“Nós não podemos brincar. Vamos fazer lobby, defender os interesses de Mato Grosso do Sul e ficar vigilantes para que não sejamos prejudicados com a possível redução no orçamento da empresa. Nossa ação é política e passa pela mobilização de todos os membros da bancada que representam o estado em Brasília, o governador André Puccinelli e a prefeitura de Três Lagoas. Se for preciso, vamos até a presidente Dilma, os ministros da área econômica e de Minas e Energia (Edson Lobão). Não podemos ser surpreendidos com o adiamento da obra ou seu alongamento”, advertiu o senador em entrevista nesta sexta-feira, 20 de maio, ao programa Noticidade, da Rede MS de Rádio.
Delcídio disse que , pelo menos até agora, ninguém na empresa fala em qualquer prejuízo para a implantação da fábrica em Três Lagoas.

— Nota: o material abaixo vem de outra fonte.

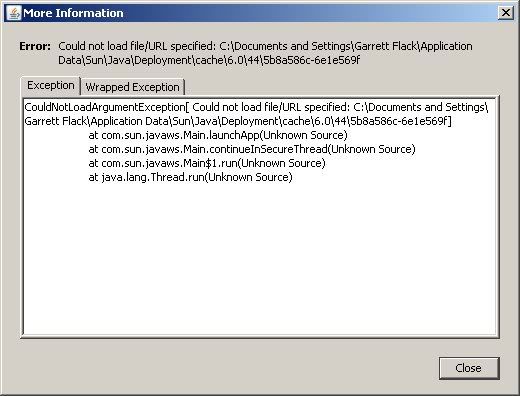Screen dimensions: 520x396
Task: Click (Unknown Source) after continueInSecureThread
Action: click(x=372, y=149)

“Em empresas como a Petrobras, quando começam os cortes, a lógica é sempre reduzir custos nas áreas de refino, produção de fertilizantes e petroquímica. Por isso precisamos ter uma ação política competente para defender o nosso estado, porque se vierem cortes que sejam em outros lugares que não afetem investimentos em Mato Grosso do Sul, cruciais não só para o desenvolvimento do nosso estado , mas também em função dessa necessidade que o Brasil tem hoje de importar insumos, especialmente para a agricultura. Precisamos ser auto-suficientes na produção de fertilizantes e a fábrica da Petrobras em Três Lagoas vai justamente atender essa necessidade”, ponderou o senador.